Collected data entries:
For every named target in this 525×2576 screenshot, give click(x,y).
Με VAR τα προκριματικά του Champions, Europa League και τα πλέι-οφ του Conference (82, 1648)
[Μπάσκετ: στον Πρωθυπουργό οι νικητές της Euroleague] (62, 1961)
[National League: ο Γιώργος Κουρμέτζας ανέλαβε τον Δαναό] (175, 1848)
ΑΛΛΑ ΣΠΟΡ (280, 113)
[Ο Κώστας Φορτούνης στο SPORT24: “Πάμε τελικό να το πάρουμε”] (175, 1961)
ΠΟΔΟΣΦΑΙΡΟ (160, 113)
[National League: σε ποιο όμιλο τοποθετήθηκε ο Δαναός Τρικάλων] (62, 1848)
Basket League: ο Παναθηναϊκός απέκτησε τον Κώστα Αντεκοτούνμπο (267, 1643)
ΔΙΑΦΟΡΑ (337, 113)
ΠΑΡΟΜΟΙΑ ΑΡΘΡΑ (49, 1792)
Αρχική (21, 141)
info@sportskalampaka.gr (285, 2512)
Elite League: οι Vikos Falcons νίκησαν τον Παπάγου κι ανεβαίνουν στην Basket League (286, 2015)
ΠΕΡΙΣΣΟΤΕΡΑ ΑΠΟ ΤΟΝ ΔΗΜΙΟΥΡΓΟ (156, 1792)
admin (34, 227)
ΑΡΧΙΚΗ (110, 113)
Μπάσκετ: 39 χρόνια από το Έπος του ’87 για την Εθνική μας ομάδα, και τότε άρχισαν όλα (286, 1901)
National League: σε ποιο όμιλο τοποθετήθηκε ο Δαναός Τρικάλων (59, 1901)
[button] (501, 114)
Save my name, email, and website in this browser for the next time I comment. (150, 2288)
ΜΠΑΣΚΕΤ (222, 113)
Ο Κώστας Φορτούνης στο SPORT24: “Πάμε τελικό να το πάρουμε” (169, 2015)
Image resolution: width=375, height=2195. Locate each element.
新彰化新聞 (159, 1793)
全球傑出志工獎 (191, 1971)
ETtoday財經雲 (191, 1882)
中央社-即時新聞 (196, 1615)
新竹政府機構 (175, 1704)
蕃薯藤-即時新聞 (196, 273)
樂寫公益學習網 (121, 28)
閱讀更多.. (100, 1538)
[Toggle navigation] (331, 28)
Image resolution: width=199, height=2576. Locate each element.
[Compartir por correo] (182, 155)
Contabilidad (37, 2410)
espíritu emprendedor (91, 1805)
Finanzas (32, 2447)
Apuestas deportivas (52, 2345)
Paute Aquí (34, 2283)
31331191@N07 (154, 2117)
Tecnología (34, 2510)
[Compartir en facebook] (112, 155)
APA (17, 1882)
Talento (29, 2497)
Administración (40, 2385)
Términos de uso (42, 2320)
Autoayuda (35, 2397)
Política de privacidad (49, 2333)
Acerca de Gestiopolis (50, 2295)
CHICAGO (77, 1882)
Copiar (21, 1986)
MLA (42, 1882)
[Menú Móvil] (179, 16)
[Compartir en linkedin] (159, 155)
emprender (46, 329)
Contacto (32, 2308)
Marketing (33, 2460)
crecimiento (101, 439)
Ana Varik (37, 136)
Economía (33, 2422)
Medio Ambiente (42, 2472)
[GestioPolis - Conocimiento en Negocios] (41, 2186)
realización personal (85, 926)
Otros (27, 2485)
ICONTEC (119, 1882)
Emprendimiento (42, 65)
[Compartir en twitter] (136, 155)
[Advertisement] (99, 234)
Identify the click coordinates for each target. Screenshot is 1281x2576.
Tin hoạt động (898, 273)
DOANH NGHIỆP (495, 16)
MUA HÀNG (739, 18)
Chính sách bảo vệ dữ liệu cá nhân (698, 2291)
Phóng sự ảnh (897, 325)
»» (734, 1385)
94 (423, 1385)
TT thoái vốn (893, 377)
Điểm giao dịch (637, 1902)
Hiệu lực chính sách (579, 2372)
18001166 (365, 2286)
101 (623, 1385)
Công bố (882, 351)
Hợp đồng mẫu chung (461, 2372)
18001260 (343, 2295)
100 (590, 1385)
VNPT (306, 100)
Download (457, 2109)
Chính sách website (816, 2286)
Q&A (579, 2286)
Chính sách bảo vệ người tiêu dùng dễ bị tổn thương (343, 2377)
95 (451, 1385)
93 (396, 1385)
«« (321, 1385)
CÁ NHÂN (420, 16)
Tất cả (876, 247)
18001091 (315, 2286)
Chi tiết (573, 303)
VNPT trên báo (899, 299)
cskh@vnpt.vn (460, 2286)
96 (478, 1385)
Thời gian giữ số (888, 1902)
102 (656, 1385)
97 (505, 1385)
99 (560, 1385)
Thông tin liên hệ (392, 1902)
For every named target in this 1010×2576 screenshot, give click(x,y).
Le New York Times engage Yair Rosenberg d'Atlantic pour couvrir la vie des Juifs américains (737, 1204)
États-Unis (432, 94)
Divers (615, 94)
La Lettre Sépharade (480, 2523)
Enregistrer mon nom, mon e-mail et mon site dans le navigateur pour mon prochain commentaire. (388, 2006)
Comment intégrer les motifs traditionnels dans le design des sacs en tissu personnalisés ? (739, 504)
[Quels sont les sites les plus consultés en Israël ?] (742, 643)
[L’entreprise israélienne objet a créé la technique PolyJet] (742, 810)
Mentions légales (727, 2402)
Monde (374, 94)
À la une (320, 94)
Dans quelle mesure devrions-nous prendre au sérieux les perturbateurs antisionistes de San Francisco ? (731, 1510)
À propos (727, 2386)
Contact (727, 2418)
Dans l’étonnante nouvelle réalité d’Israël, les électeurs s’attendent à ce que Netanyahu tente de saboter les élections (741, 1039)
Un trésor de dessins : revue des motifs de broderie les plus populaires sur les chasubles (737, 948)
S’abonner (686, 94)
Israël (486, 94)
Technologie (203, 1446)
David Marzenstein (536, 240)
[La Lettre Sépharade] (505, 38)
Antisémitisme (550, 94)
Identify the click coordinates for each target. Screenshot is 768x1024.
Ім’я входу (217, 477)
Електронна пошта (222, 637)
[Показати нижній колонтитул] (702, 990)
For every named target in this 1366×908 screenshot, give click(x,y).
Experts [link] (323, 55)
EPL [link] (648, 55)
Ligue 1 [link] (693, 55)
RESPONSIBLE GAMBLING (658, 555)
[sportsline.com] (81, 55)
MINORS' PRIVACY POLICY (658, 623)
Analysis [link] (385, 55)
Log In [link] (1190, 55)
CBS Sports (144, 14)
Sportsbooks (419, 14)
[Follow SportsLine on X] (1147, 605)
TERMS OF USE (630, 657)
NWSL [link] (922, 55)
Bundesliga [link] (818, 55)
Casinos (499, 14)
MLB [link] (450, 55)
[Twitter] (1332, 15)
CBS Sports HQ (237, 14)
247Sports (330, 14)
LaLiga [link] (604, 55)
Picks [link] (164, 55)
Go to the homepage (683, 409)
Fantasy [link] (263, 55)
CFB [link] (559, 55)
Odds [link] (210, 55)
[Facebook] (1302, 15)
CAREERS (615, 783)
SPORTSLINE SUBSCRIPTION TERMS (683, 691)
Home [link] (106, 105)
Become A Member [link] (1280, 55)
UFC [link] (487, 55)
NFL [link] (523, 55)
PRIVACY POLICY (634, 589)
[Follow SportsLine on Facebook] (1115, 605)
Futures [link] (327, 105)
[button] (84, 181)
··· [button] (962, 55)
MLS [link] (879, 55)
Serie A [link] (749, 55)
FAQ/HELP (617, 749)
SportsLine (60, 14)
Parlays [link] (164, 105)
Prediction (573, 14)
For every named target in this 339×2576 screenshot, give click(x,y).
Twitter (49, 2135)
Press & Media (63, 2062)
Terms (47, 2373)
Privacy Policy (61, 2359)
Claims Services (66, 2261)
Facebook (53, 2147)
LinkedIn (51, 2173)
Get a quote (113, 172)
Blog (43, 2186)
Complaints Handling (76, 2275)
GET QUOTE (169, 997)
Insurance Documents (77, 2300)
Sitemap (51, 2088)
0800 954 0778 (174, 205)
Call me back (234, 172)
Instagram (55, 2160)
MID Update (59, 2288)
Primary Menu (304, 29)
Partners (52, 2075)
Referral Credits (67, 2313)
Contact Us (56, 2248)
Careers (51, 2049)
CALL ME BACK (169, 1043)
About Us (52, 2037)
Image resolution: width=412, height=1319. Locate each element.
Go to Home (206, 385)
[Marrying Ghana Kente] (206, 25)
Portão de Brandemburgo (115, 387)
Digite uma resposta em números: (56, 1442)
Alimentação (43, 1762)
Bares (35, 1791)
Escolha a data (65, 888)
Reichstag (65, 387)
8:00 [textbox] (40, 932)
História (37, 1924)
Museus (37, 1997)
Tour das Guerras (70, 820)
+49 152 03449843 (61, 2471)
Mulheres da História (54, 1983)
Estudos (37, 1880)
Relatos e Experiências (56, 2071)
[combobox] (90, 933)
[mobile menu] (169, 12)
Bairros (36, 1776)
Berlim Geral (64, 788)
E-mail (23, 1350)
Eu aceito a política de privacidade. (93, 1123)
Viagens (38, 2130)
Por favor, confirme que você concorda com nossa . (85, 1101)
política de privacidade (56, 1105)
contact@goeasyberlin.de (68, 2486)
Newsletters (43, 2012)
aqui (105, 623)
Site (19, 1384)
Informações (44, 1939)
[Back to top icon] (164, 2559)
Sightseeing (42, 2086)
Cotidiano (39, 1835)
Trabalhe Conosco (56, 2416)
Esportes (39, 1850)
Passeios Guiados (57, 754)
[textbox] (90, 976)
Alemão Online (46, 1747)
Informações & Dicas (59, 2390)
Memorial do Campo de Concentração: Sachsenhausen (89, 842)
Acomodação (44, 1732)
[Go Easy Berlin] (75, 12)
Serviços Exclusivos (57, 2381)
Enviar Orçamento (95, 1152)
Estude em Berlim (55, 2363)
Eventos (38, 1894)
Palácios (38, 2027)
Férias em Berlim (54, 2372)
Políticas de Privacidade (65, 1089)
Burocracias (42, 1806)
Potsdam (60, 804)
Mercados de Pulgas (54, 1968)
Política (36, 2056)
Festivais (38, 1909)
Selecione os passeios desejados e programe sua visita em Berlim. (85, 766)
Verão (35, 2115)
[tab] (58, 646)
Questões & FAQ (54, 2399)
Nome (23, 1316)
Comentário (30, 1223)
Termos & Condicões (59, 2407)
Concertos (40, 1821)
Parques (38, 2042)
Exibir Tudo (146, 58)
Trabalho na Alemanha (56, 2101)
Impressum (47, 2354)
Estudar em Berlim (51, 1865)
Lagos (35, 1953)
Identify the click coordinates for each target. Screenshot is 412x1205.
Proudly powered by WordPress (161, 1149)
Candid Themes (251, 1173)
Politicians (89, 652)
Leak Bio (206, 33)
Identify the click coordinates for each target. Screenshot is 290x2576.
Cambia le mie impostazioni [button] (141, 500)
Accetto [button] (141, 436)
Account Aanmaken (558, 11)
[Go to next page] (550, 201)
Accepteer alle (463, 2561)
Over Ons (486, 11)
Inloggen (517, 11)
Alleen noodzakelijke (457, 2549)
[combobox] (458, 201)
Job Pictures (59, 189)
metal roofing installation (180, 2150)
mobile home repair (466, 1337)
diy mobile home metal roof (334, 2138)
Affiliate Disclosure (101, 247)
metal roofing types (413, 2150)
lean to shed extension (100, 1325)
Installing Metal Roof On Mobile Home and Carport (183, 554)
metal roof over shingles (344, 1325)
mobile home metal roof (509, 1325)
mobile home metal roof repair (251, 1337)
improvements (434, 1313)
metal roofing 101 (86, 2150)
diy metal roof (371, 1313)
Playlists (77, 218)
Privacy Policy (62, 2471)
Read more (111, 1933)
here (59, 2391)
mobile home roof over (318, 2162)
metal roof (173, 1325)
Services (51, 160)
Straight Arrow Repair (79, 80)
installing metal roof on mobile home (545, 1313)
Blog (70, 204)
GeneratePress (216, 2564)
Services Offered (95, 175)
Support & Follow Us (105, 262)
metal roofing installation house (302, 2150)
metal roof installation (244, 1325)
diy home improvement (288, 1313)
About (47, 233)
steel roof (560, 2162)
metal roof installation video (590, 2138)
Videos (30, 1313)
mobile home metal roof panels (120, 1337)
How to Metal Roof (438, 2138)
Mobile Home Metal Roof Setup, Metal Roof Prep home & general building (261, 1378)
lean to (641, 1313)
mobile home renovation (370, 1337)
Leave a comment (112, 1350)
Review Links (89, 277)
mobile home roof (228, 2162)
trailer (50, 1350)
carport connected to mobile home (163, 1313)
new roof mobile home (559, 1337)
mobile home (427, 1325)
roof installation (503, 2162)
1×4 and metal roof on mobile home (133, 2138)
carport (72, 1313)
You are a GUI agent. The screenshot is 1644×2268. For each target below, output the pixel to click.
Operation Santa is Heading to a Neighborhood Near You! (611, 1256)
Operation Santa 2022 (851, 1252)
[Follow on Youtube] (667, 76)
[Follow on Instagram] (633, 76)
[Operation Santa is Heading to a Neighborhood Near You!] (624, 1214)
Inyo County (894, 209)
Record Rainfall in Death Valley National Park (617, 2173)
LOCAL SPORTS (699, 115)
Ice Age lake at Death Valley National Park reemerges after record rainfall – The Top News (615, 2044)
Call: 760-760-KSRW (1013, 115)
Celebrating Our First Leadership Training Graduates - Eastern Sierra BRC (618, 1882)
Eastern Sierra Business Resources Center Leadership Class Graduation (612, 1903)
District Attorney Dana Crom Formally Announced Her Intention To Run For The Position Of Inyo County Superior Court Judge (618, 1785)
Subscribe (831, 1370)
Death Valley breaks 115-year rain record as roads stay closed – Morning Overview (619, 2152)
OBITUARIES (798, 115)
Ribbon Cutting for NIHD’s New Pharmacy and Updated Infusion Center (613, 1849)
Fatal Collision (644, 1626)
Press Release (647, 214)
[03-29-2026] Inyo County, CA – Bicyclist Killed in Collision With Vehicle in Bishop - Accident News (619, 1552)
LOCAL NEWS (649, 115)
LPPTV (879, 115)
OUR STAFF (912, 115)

■ **Task details**
The lines to copy run from the start of the records above through the line holding "ΜΠΑΣΚΕΤ (222, 113)"; give them exactly, both ends included, and nothing else.

■ **Result for this exercise**
For every named target in this 525×2576 screenshot, give click(x,y).
Με VAR τα προκριματικά του Champions, Europa League και τα πλέι-οφ του Conference (82, 1648)
[Μπάσκετ: στον Πρωθυπουργό οι νικητές της Euroleague] (62, 1961)
[National League: ο Γιώργος Κουρμέτζας ανέλαβε τον Δαναό] (175, 1848)
ΑΛΛΑ ΣΠΟΡ (280, 113)
[Ο Κώστας Φορτούνης στο SPORT24: “Πάμε τελικό να το πάρουμε”] (175, 1961)
ΠΟΔΟΣΦΑΙΡΟ (160, 113)
[National League: σε ποιο όμιλο τοποθετήθηκε ο Δαναός Τρικάλων] (62, 1848)
Basket League: ο Παναθηναϊκός απέκτησε τον Κώστα Αντεκοτούνμπο (267, 1643)
ΔΙΑΦΟΡΑ (337, 113)
ΠΑΡΟΜΟΙΑ ΑΡΘΡΑ (49, 1792)
Αρχική (21, 141)
info@sportskalampaka.gr (285, 2512)
Elite League: οι Vikos Falcons νίκησαν τον Παπάγου κι ανεβαίνουν στην Basket League (286, 2015)
ΠΕΡΙΣΣΟΤΕΡΑ ΑΠΟ ΤΟΝ ΔΗΜΙΟΥΡΓΟ (156, 1792)
admin (34, 227)
ΑΡΧΙΚΗ (110, 113)
Μπάσκετ: 39 χρόνια από το Έπος του ’87 για την Εθνική μας ομάδα, και τότε άρχισαν όλα (286, 1901)
National League: σε ποιο όμιλο τοποθετήθηκε ο Δαναός Τρικάλων (59, 1901)
[button] (501, 114)
Save my name, email, and website in this browser for the next time I comment. (150, 2288)
ΜΠΑΣΚΕΤ (222, 113)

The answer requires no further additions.